Instructions for the task
Each line below should be set down again unchanged.

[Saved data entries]
━━━━━━━━━━━━━━━━━━━━

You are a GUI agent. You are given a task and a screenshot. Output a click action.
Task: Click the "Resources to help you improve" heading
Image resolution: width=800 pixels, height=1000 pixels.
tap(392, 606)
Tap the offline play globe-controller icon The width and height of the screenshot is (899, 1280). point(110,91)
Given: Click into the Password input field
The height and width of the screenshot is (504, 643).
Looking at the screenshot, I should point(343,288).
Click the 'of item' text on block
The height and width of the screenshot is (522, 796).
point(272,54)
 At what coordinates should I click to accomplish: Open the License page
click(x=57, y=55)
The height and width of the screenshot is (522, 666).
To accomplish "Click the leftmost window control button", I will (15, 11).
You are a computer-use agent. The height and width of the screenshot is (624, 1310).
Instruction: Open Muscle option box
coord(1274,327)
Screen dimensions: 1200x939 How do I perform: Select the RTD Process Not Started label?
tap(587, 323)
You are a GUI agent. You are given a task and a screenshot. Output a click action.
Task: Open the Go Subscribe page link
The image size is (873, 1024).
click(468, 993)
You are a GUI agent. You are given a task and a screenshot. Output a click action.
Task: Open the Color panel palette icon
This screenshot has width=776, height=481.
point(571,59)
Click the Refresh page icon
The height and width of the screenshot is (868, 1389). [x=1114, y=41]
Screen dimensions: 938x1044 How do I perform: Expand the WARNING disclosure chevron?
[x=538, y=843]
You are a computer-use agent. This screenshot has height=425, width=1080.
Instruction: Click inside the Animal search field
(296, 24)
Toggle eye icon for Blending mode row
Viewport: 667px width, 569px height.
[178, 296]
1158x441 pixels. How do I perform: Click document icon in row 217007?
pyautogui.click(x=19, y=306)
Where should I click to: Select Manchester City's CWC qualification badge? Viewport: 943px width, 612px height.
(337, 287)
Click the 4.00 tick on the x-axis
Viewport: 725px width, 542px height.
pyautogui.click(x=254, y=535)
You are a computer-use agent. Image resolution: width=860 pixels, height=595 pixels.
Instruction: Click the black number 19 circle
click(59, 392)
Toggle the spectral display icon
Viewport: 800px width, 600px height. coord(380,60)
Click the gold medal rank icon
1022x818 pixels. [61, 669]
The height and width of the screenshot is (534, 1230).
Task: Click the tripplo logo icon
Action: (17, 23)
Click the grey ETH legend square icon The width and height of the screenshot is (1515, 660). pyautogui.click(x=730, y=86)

━━━━━━━━━━━━━━━━━━━━

Solution for this task
You are a GUI agent. You are given a task and a screenshot. Output a click action.
Task: Click the "Resources to help you improve" heading
Image resolution: width=800 pixels, height=1000 pixels.
tap(392, 606)
Tap the offline play globe-controller icon The width and height of the screenshot is (899, 1280). point(110,91)
Given: Click into the Password input field
The height and width of the screenshot is (504, 643).
Looking at the screenshot, I should point(343,288).
Click the 'of item' text on block
The height and width of the screenshot is (522, 796).
point(272,54)
 At what coordinates should I click to accomplish: Open the License page
click(x=57, y=55)
The height and width of the screenshot is (522, 666).
To accomplish "Click the leftmost window control button", I will (15, 11).
You are a computer-use agent. The height and width of the screenshot is (624, 1310).
Instruction: Open Muscle option box
coord(1274,327)
Screen dimensions: 1200x939 How do I perform: Select the RTD Process Not Started label?
tap(587, 323)
You are a GUI agent. You are given a task and a screenshot. Output a click action.
Task: Open the Go Subscribe page link
The image size is (873, 1024).
click(468, 993)
You are a GUI agent. You are given a task and a screenshot. Output a click action.
Task: Open the Color panel palette icon
This screenshot has width=776, height=481.
point(571,59)
Click the Refresh page icon
The height and width of the screenshot is (868, 1389). [x=1114, y=41]
Screen dimensions: 938x1044 How do I perform: Expand the WARNING disclosure chevron?
[x=538, y=843]
You are a computer-use agent. This screenshot has height=425, width=1080.
Instruction: Click inside the Animal search field
(296, 24)
Toggle eye icon for Blending mode row
Viewport: 667px width, 569px height.
[178, 296]
1158x441 pixels. How do I perform: Click document icon in row 217007?
pyautogui.click(x=19, y=306)
Where should I click to: Select Manchester City's CWC qualification badge? Viewport: 943px width, 612px height.
(337, 287)
Click the 4.00 tick on the x-axis
Viewport: 725px width, 542px height.
pyautogui.click(x=254, y=535)
You are a computer-use agent. Image resolution: width=860 pixels, height=595 pixels.
Instruction: Click the black number 19 circle
click(59, 392)
Toggle the spectral display icon
Viewport: 800px width, 600px height. coord(380,60)
Click the gold medal rank icon
1022x818 pixels. [61, 669]
The height and width of the screenshot is (534, 1230).
Task: Click the tripplo logo icon
Action: (17, 23)
Click the grey ETH legend square icon The width and height of the screenshot is (1515, 660). pyautogui.click(x=730, y=86)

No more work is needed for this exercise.